L’homme qui a dit non à l’agriculture conventionnelle
C’est notamment en étant formé à l’agriculture conventionnelle « je ne voulais pas de ça », qu’il a choisi de prendre des chemins de traverse : rotation dans les cultures pour ne pas épuiser les sols, saisonnalité pour respecter les rythmes de la nature, utilisation de purins de plantes pour le respect de la terre, installation de ruches pour la pollinisation, diversité des variétés pour le plaisir du palais.
« La salade, en tout, j’en fait 13 variétés différentes »

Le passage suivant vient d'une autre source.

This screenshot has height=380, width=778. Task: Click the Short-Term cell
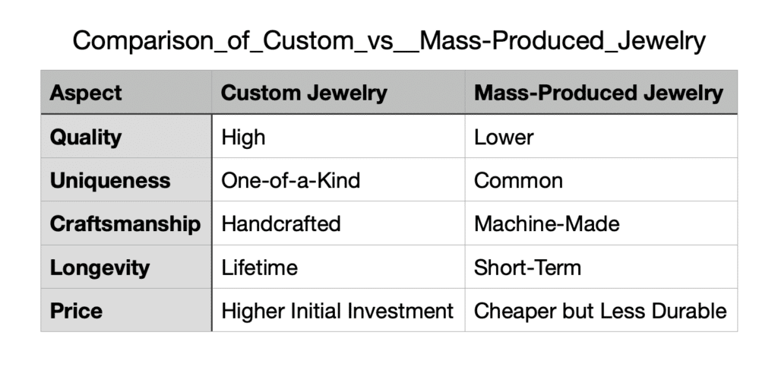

Même chose pour les courgettes, les aubergines, les pommes de terre ou les tomates qui exhibent leurs différences dans un fouillis de verdure et d’insectes. « Si on écoute la nature, on peut faire tout pousser » précise celui qui se définit d’abord comme un paysan. « Je félicite vraiment ceux qui sont en bio ; mais si on travaillait en respectant la terre et le rythme de la nature, on n’aurait pas besoin de ce genre de label. Et là c’est le citoyen qui parle, ce n’est pas le paysan.» Il enchaîne « Ma femme me dit parfois que je mélange trop vie professionnelle et personnelle.»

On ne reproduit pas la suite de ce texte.